New jobs attract more people. More people means greater demand for property.

And road and transport upgrades can drive property prices up as they make areas more accessible.

3. Demographics

When it comes to demographics, we’re talking the who, where, what, why and how people choose to live in a location. But we have to also consider what the demographics currently are and what they will become.

Demographics can have a huge influence on the types of properties in demand. Take baby boomers for example. With record numbers now transitioning into retirement, there’s been an explosion of demand for retirement complexes and properties within coastal settings as retirees seek an easier, more relaxed lifestyle.

4. Interest rates

If you own a home, you probably already understand how interest rates affect your mortgage repayments. But many people don’t realise just how far reaching the impact of a rise or fall in interest rates can be. Low interest rates encourage first homeowners into the market because finance is more affordable. This increase in demand pushes prices up as there’s greater pool of buyers competing for property.

And of course when interest rates are high, property prices can stagnate or fall with less investor activity and buyers sitting on the fence choosing to hold off.

5. Negative Gearing

Just in case you don’t know, negative gearing allows you to claim losses such as interest associated with your investment property against your taxable income.

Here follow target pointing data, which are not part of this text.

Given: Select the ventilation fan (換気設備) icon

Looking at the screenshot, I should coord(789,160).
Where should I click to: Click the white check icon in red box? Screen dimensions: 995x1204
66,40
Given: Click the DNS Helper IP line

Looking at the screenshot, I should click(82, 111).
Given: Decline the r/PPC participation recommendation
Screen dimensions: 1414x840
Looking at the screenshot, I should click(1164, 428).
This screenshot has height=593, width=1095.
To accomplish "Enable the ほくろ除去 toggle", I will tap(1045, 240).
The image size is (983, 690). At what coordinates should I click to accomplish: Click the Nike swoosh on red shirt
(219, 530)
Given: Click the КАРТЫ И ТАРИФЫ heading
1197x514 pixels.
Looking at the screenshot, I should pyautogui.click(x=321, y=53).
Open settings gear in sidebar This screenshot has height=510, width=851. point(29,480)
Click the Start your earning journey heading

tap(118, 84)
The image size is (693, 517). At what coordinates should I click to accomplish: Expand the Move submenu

It’s another hot topic of discussion in Australia because many economists believe it’s contributed to our housing affordability crisis by fuelling investor interest. In fact, a study recently presented to the Reserve Bank of Australia claimed that,

“Close to 75% of households could own their own homes if negative gearing was axed, and house prices would soften by 1.2% while rents would rise “only marginally”.

6. Economic growth

It comes down to simple maths, really. When our economies grow and incomes rise, people have more money to spend on property. On the flip side, when incomes fall or jobs are threatened, people are more cautious with their money. When things get really bad (like during recessions), homeowners often fall behind on repayments and are forced to sell, flooding the market with an oversupply of properties and causing demand to fall.

7. Supply & Demand

When supply outweighs demand, it’s what we call a buyer’s market. Houses stay on the market longer because there are too many competing against each other and not enough buyers, so prices tend to fall. When demand outweighs supply, on the other hand, the market turns in favour of the seller and strong competition drives prices higher.

There’s also such a thing as a balanced housing market where supply matches demand. Property prices in balanced markets tend to stagnate or increase only slightly over time.

Housing markets can shift from a buyer’s market to a seller’s market in a short space of time due to many things including consumer confidence, the number of new houses being built, how willing banks are to lend and many of the factors mentioned above.

How do you ensure the value of your property goes up?

The short answer?

Hold onto it for as long as possible.

Property markets are complex beasts. It’s what makes them such fascinating topics of conversation. We can talk about property til the cows come home because there are so many factors pulling together to influence the direction prices head.

Most experts will tell you property needs a long-term vision to be an investment success. The longer you hold onto it, the higher your chances its value will go up.


Disclaimer: This article is general information only and is intended as educational material. REALas nor its associated or related entitles, directors, officers or employees intend this material to be taken as advice either actual or implied. You shouldn’t act on any of the above without seeking qualified advice, which takes your individual circumstances into account.